騒音計にはFとSの二つの時間重み特性がありますが,どのように使い分けたらよいのでしょうか? もし使い方を間違ったらどのような値の違いがあるのでしょうか?

A:

我々が取り扱う音響・振動の信号は,時間的に変動していますが,この信号の物理量として実効値(Root Mean Square)を求めることが多く行われています。その方法の原理は英語名に示されるように,信号を2乗して,(積分)平均を行い,開平するというステップをふみます。更に対数化・レベル表示して〇〇dBというように用いられています。

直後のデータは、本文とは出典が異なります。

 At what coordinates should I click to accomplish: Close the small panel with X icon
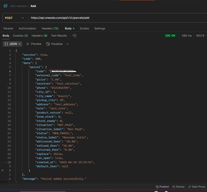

このとき,信号の周期性を考えて適切な平均時間を設定することが重要で,実効値として一定の値(直流と等価な値)を得るためには,周期性の信号であれば1周期(あるいはその整数倍)の時間,あるいはもっと長い十分な時間の平均化を必要とします。もし,ランダムな定常信号であれば,平均化時間は無限大にとらないと一定値にはなりませんが,これでは実用にならないので,ある誤差が残ることを許して適当なところで打ち切りとします。あるいはこの平均化時間を,観測対象となる現象に合わせて設定して,長時間の積分平均を行うことで,LAeq:等価騒音レベルを測定しています。
 質問のFやSはこの平均化を行う際の平均化時間の長さで,積分平均を時定数τの1次の積分回路(ローパスフィルタ)で行うとしたときに,F:τ=125ms,S:τ=1sに相当します。これらの使い分けは,本来十分な平均化をするのが目的ですからSで使用すればよいのですが,現象によってはそんなに時間をかけなくても十分な平均化が行える場合にはFを使えばよいでしょう。これらの見分け方は,値のふれ幅が概ね3dB以内となるような平均化時間の選び方がよいと思います。従って,平均化時間は本来はいろいろな選択ができてその中から適切なものが選べる方式の測定器(measuring amp.)を使用すべきと思いますが,それらのうちの2種類だけが騒音計に用意されています。測定目的の異なる振動計や衝撃的な騒音を測定する場合には時定数が0.6sや35msなどとした機器も使われています。
 FやSだけでなく時間重み特性の使い方は,騒音レベル測定方法(JIS Z 8731)や遮音性能の測定,床衝撃音の測定方法(JIS A 1418)などの測定規格や,その測定量を評価する方法によって決められている場合があり,その規格にあわせた使い分けが必要です。本来,定常的な信号を平均するための時間重み特性なのですが,衝撃性の騒音・単発的に発生する信号に適用する場合には,特に注意を払う必要があります。これらの衝撃性の信号に対しては,その現象をすべて含む2乗積分値を測定・表示すべきで,この考え方から単発騒音暴露レベルが定義され,用いられています。
 しかし,完全な2乗積分器の簡易的な代用として,あるいは,ある時間重み特性の最大値が聴覚特性と相関があるということから,“時間重み特性Fの最大値”や“時間重み特性Sの最大値”が測定方法として規定されています。(従来,しばしば“ピーク値”といわれてきましたがこれは瞬時値を表す用語です。)衝撃性信号に対するF及びSの最大値は,その衝撃信号の継続時間や波形によって異なりますが,継続時間が125msよりも十分短い場合にかぎり,理論的にはFの最大値はSの最大値より9dB大きな値となります。